The contest memorializes Professor Thorp, a global authority on bees and a UC Davis distinguished emeritus professor of entomology, who died June 7, 2019 at age 85. He retired in 1994 but continued working until several weeks before his death. Every year he looked forward to seeing the first bumble bee in the area. 

Thorp, a tireless advocate of pollinator species protection and conservation, co-authored two books in 2014, during his retirement:  Bumble Bees of North America: An Identification Guide (Princeton University,) and California Bees and Blooms: A Guide for Gardeners and Naturalists (Heyday). Every year he looked forward to finding or seeing the first bumble bee in the area.
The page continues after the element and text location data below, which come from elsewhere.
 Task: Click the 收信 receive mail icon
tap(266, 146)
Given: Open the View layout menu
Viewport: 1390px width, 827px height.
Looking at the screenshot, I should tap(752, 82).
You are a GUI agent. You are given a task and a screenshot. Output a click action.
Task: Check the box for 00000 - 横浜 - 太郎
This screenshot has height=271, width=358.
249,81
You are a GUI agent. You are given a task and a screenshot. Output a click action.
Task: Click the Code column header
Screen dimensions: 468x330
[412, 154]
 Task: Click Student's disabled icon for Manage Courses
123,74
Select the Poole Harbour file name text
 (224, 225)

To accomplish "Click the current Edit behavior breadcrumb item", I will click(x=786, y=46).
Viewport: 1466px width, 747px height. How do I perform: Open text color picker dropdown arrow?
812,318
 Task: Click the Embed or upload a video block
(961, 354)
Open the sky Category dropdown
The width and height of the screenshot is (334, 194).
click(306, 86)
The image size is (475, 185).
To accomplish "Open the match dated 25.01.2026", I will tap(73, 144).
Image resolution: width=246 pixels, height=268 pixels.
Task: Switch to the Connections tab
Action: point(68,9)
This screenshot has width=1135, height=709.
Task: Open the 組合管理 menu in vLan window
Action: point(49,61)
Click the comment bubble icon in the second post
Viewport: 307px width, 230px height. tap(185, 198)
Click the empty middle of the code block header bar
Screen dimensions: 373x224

Thorp co-taught The Bee Course from 2002 to 2019. An intensive nine-day workshop affiliated with the American Museum of Natural History and held annually at the Southwestern Research Station, Portal, Ariz., it draws participants from around the world, including conservation biologists, pollination ecologists, and other biologists who want to gain greater knowledge of the systematics and biology of bees.

For years, Thorp monitored Franklin's bumble bee, found only in a small range in Southern Oregon and Northern California, and now feared extinct. He last spotted it in 2006.

Soon Nancy Hansen will receive a coffee cup with an image of that bee.